Personal information
- Full name: Rinaldo Luís Dias Amorim
- Date of birth: 19 February 1941
- Place of birth: Jurema, Brazil
- Date of death: 5 April 2023 (aged 82)
- Place of death: Carpina, Brazil
- Position: Left winger

Senior career*
- Years: Team / Apps / (Gls)
- 1960–1963: Náutico
- 1964–1968: Palmeiras / 167 / (60)
- 1967: → Fluminense (loan) / 23 / (12)
- 1969–1971: Coritiba
- 1972: União Barbarense

International career
- 1964–1967: Brazil / 11 / (5)

Managerial career
- 1997: Treze

= Rinaldo Amorim =

Brazilian footballer

Rinaldo Luís Dias Amorim (19 February 1939 – 5 April 2023), also known as Rinaldo Amorim or simply Rinaldo, was a Brazilian professional footballer who played as a left winger.

==Career==

Rinaldo began his professional career at Náutico, a club where he became a great idol and was twice state champion. He was signed by Palmeiras where he also made history and became one of the best in history, with 167 matches and 60 goals. He also had a good spell at Fluminense, Coritiba and ended his career at União Barbarense in 1972.

==International career==

Rinaldo debuted for the Brazil national team in the 1964 Taça das Nações.
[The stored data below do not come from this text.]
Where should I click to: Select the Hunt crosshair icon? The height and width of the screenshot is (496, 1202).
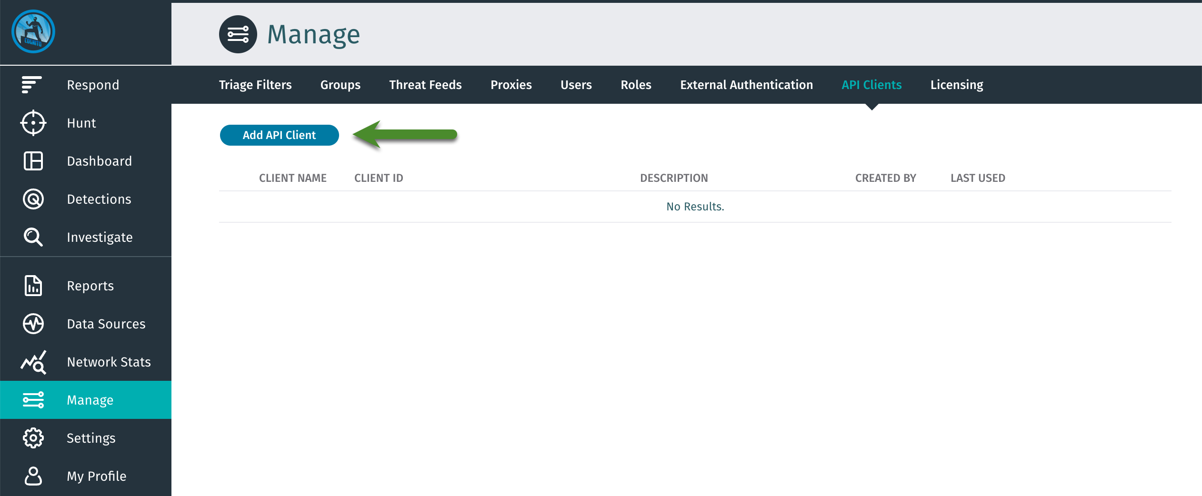pyautogui.click(x=33, y=123)
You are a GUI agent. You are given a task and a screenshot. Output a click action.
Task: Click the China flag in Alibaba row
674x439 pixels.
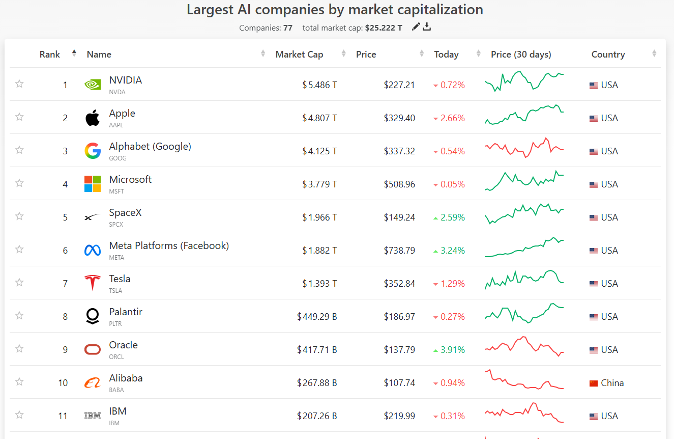[594, 383]
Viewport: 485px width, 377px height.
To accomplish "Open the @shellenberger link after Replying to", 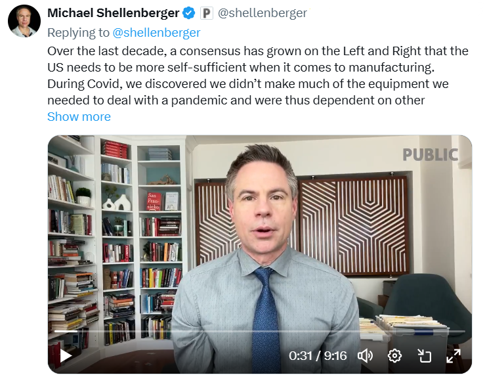I will pos(156,32).
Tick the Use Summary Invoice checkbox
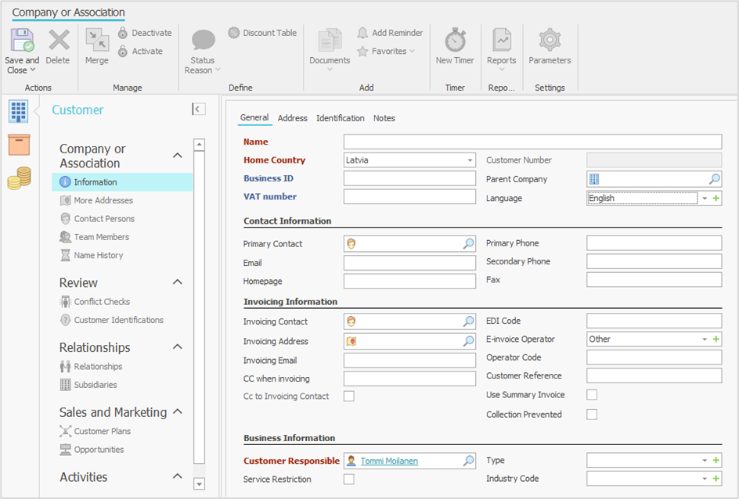Screen dimensions: 739x499 [x=592, y=395]
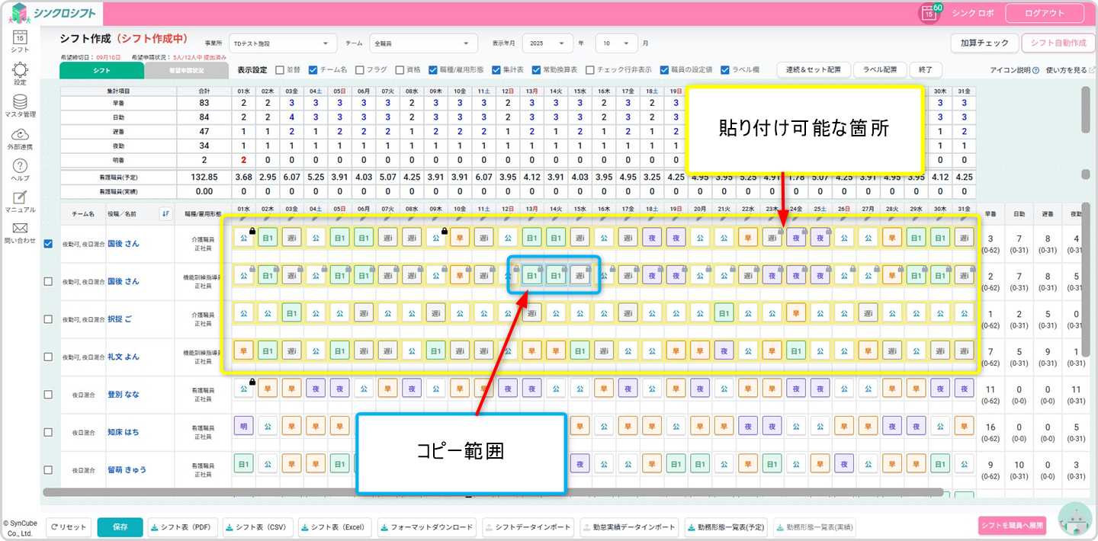The image size is (1098, 541).
Task: Open 外部連携 cloud sync icon
Action: (20, 134)
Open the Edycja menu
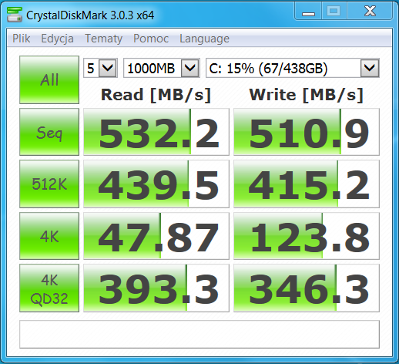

In total, he made 11 appearances and scored 5 goals, playing for the last time in 1967, in a friendly against Chile.

==Honours==

- Náutico
- Campeonato Pernambucano: 1960, 1963

- Palmeiras
- Torneio Rio-São Paulo: 1965
- Campeonato Paulista: 1966
- Torneio Roberto Gomes Pedrosa: 1967
- Taça Brasil: 1967

==Death==

Rinaldo died in the city of Carpina, Pernambuco on 5 April 2023.